Para derrotar Aécio/FHC é preciso entender com clareza o
centro de sua estratégia, desde o início da articulação desta candidatura em
2011.
Foi no primeiro semestre de 2011, após a vitória do PSDB no
primeiro turno ao governo de Minas, com a sua eleição para o Senado, que Aécio
realizou o grande acordo com FHC para ser em 2014 candidato do partido à
presidência da República. Aécio formou maioria entre os oito governadores
eleitos pelo PSDB em 2010, nas bancadas do Senado e da Câmara Federal, antes de
conquistar a presidência e maioria na executiva nacional do PSDB. Com o objetivo de formar um comando inteiro e
único, Aécio sequer aceitou disponibilizar para Serra a presidência do
Instituto Teotônio Vilela.
O acordo Aécio/FHC tinha duas mãos: de um lado, repor a
figura de FHC na cena política, disputar o seu legado, restabelecer a
identidade plena do PSDB com a sua história e de seu principal líder histórico
(o que não ocorreu nem com Serra nem com Alckmin); de outro, FHC nacionalizou a candidatura
Aécio, com a sua rede de intelectuais orgânicos ( inclusive e principalmente os
malanistas), com a sua influência midiática, além de abrir o caminho para
entrar, em acordo com Alckmin, o caminho eleitoral para a base do PSDB
paulista.
De lá para cá, Serra hesitou entre sair do PSDB e filiar-se
ao PPS, armar pontos de resistência a Aécio (em particular na mídia impressa de
São Paulo, onde ainda articula editorias
de política de jornais) e conformar-se a um papel secundário contra quem quase
o cristianizou em 2002 e 2010 nas eleições presidenciais. Foi certamente por um
cálculo territorial – o de firmar a unidade do PSDB no maior colégio eleitoral
do país – que Aécio agiu para trazer a candidatura à vice-presidência de um aliado incondicional de Serra,
pressionou para que este tivesse a vaga de candidato ao Senado em São Paulo e
trouxe um coordenador da campanha de Alckmin para o centro de sua campanha.

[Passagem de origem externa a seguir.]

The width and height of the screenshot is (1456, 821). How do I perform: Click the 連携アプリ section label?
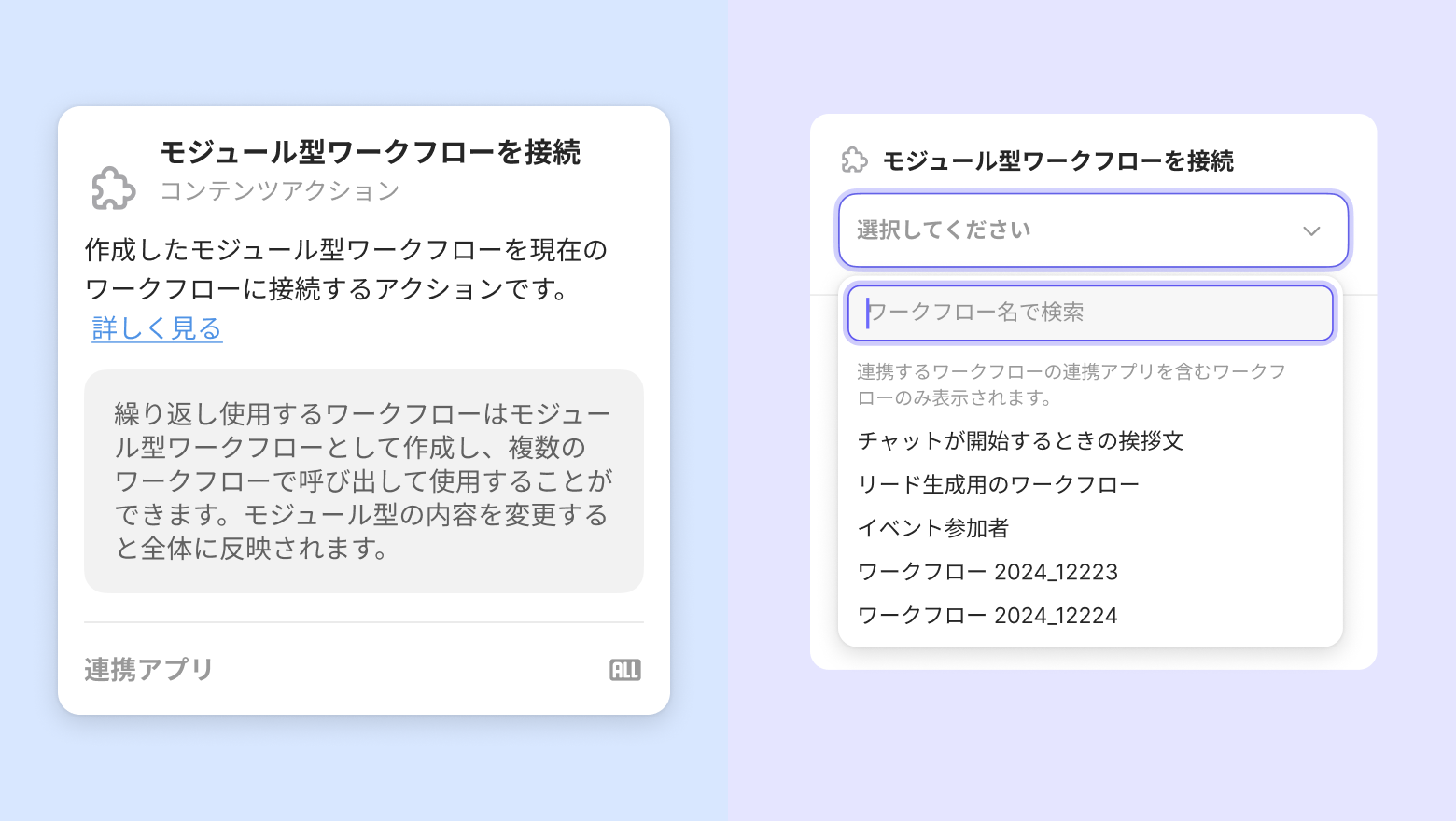point(149,670)
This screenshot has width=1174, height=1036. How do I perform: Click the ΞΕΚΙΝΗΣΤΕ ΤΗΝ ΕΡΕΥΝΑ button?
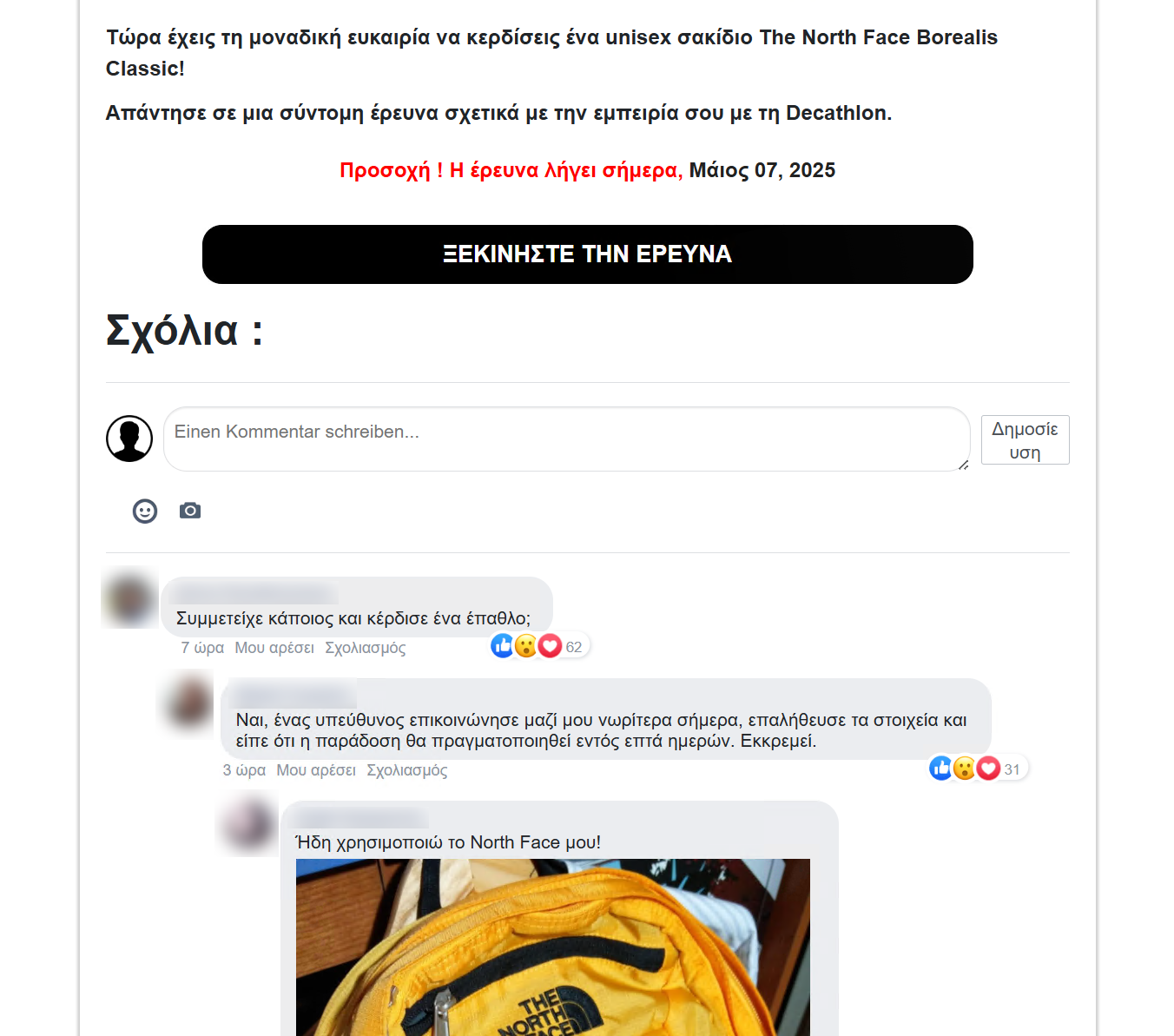click(x=587, y=254)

Não resta dúvida de que Aécio conseguiu cumprir, em grande
medida, a primeira meta de construção da
sua candidatura.
A divisão na base do governo Dilma Roussef
A segunda grande meta projetada no tempo de construção da
candidatura Aécio, de acordo com o ensaio por nós escrito em outubro de 2011,
era o da divisão da ampla frente de partidos reunidos em torno do apoio ao
governo Dilma Roussef.
Como afirmamos, se Serra turvava a identidade histórica do
PSDB cm o seu anti-malanismo, optando as duas vezes por coalizões restritas
(DEM, PPS), a estratégia de Aécio pretendia compor uma identidade política e
programática mais definida com uma
coalizão ampla de oposição no primeiro e
no segundo turnos.
Interpretamos inclusive a onda de denúncias de corrupção
visando vários ministros do governo Dilma colocada em prática pelas grandes
empresas de mídia durante todo o ano de 2011 como instrumental a esta
estratégia, na medida em que colocava lideranças de diferentes partidos
fisiológicos ou semi-fisiológicos em confronto direto com a presidente .

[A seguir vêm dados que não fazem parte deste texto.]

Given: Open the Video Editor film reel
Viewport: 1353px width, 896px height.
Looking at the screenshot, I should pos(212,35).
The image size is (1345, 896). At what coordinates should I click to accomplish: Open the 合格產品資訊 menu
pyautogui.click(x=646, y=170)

Aécio investiu, ao mesmo tempo, em uma aproximação com o
PSB, com Marina Silva, procurou atrair o PDT de Lupi e Paulinho da Força
Sindical , o PTB e iniciou um ciclo de
conversações com lideranças nacionais,
regionais do PMDB, inclusive com Sarney, hsitoricamente vinculado a Tancredo
Neves, além do PDS e PRB.
Não parece ter sido em vão este amplo esforço frentista de
Aécio. De algum modo, influiu nas decisões de Eduardo Campos e seu caminho de
se lançar a presidente, prometendo uma perspectiva de alianças de segundo turno
e, ao mesmo tempo, utilizando na verdade esta candidatura para dar mais
amplitude e força à tese do “fim do ciclo do PT”. Se o PDT de Lupi ficou
nacionalmente com o apoio à reeleição de Dilma, a cisão capitaneada por
Paulinho e que formou o Solidariedade hoje é ponta de lança dos ataques ao
governo Dilma. O PTB fechou nacionalmente com Aécio. Uma parte importante do
PMDB, inclusive do Rio de Janeiro e em Minas,
além de outros estados, vai ser de fato aecista.

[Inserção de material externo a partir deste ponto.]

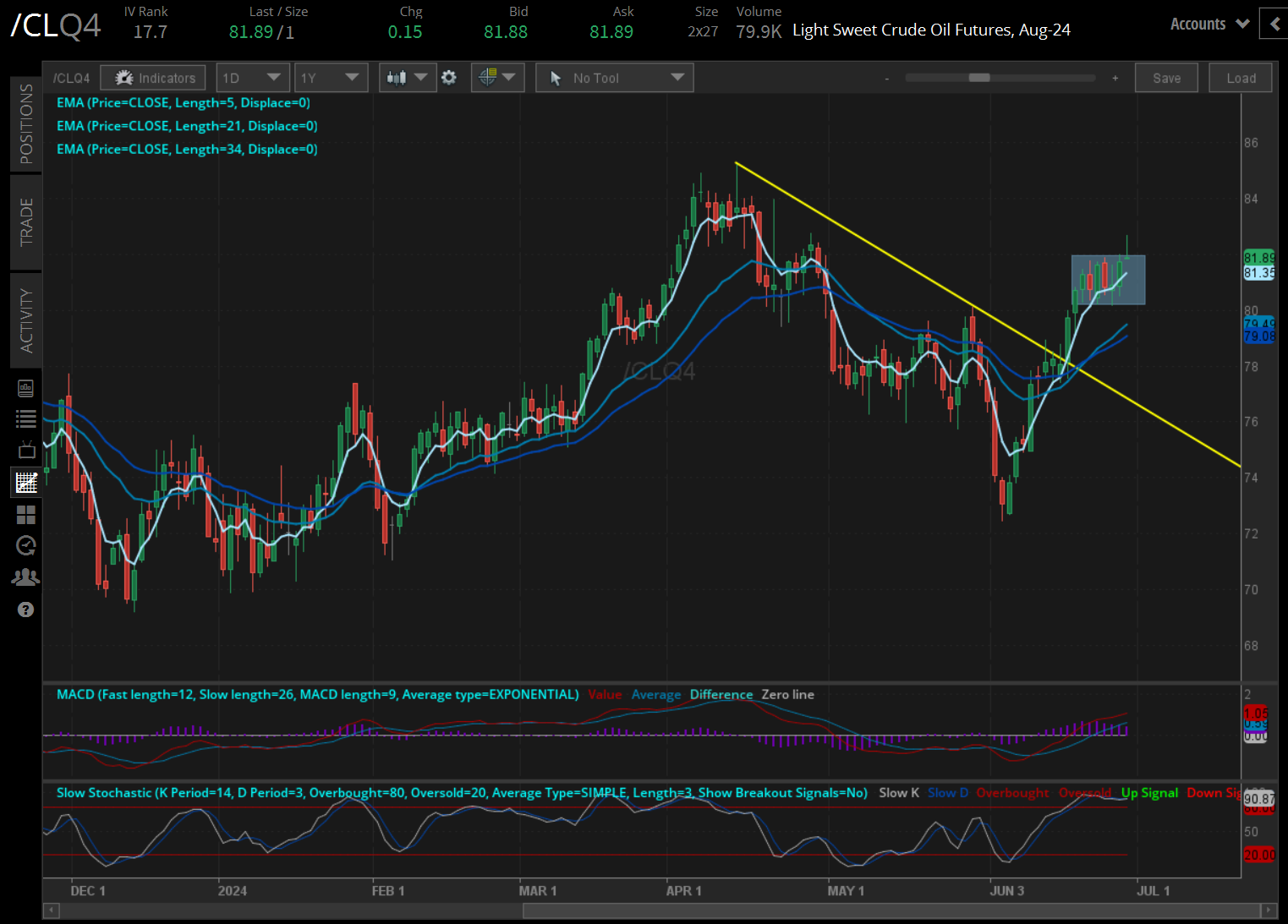The height and width of the screenshot is (924, 1288).
Task: Open the Accounts dropdown
Action: point(1208,24)
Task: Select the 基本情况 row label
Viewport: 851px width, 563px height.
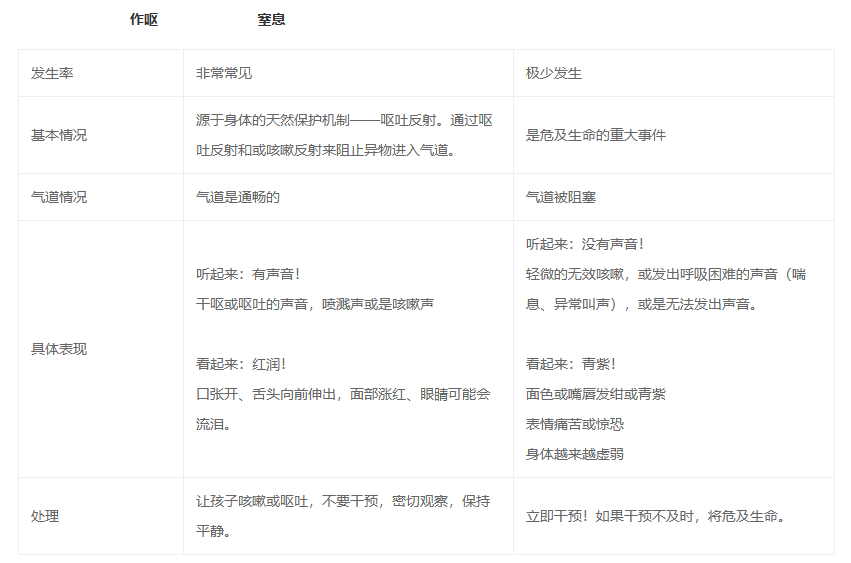Action: [59, 135]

Esta disposição frentista pode inclusive se alargar caso
Aécio confirme nos próximos meses a sua competitividade eleitoral.
“Mutirão das oposições”
O terceiro objetivo de Aécio Neves/ FHC foi o de montar o
que chamou de “mutirão das oposições” contra o governo Dilma a partir da instrumentalização
das grandes empresas de comunicação, em
um padrão ainda mais avançado.
Já nas eleições municipais de 2012, esta estratégia, por
exemplo, ficou muito clara em Minas: no final do primeiro turno e no segundo
turno, o PSDB aliou-se ao PMDB em Juiz de Fora, ao PSB em Belo Horizonte (
deixando de compor inclusive a chapa majoritária, com a vice entregue ao PV) e
ao PC do B em Contagem, sempre para derrotar o PT.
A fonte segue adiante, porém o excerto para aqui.